Por: Martín Guevara
La comunistocracia cubana comenzada a labrar, a construir ladrillo a ladrillo tras el violento arribo al poder de 1959, que desplazó a la anterior aristocracia para ocupar sus casas, sus bienes, sus automóviles, sus cuentas bancarias, sus bastones de mando, de ningún modo pudo heredar el buen gusto, el glamour ni el empuje empresarial y productivo de los burgueses proscritos.
Cuando yo vivía en Cuba, los representantes de las clases sociales encumbradas tenían como una de las tareas importantes disimular y ocultar ese alto standing que poseían en comparación con el resto del pueblo, ya que a este se lo sometía a sacrificios numantinos y podía llevar un serio desgaste en el escasísimo entusiasmo que ya se respiraba, o en los reparos a la protesta y la rebelión.
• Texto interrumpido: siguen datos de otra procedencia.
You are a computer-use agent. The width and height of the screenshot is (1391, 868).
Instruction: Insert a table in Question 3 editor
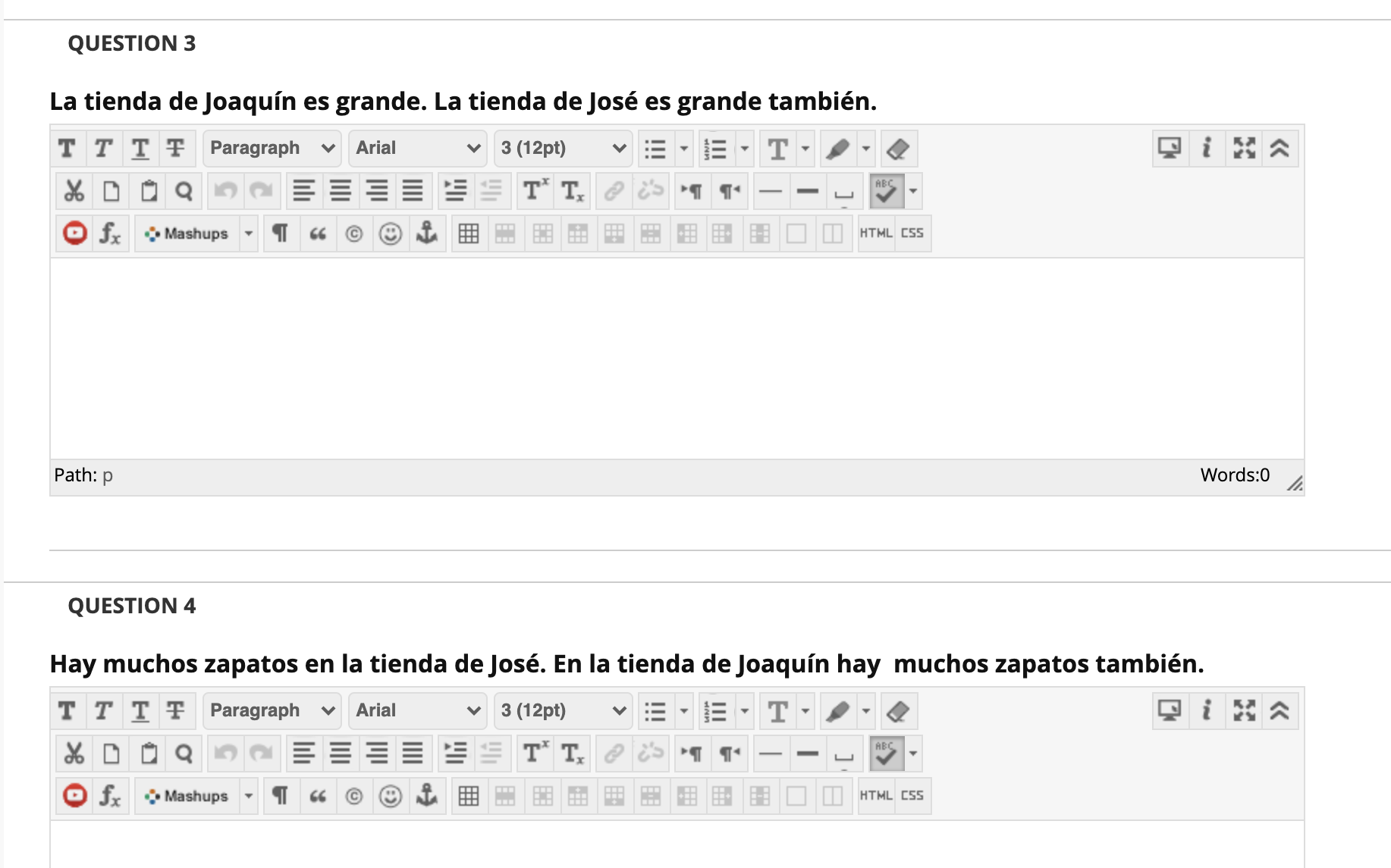click(469, 233)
Varias veces me incidieron en el ruego de que no invitase a mis amigos de la escuela al hotel Habana Libre, ya que no era conveniente que viesen cómo vivíamos. Me explicaron, literalmente, lo recuerdo como si lo estuviese escuchando, que la razón de ese ocultismo era que Cuba iba en camino de la igualdad total, pero todavía había ciertas diferencias que se subsanarían cuando llegásemos al comunismo, cuando todos viviesen como vivíamos nosotros. Se lo creía quien se lo quería creer.
Pero hoy esta clase social ha ido modificando e incrementando exponencialmente sus fetiches de poder, ante el inminente fin de la dictadura del proletariado, la irrupción del nuevo lenguaje, las nuevas alianzas para eternizarse en el poder, cada vez necesitan disimular menos, y cada vez se atreven e incluso necesitan más hacer gala de sus gustos e intereses de clase, los que aprendieron con secretismo en el seno de sus hogares.
Yo discutía mucho sobre lo abusivo, desvergonzado e hipócrita de estas diferencias, y me sentía bien compartiendo lo que me tocaba de aquel pastel y criticando abiertamente estas prácticas tan ruines. Los capitalistas suplantados por los usurpadores revolucionarios de la castrocracia no escondían su ambición o su avaricia de riquezas tras un discurso solidario, mesiánico, mendaz.
La manera en que hoy se exhibe la riqueza, el poder de los vástagos de los fundadores patriarcas de las ya no tan nuevas estirpes nobiliarias es insoportable; resulta difícil entender cómo el pueblo, el sistema, la moral colectiva soportan abiertamente la existencia de estos aristócratas provenientes de la represión, de la segregación del pueblo, pero además de la clasificación en niveles ideológicos, en niveles morales, en niveles de virtud revolucionaria.
A la vista está que siempre apuntaron a una única diana, a la misma vieja clasificación que conocemos de toda la vida: los que entran a la fiesta y los que se quedan fuera. Los que viven dentro de las murallas del palacio y los que quedan a la intemperie, a merced de los buitres.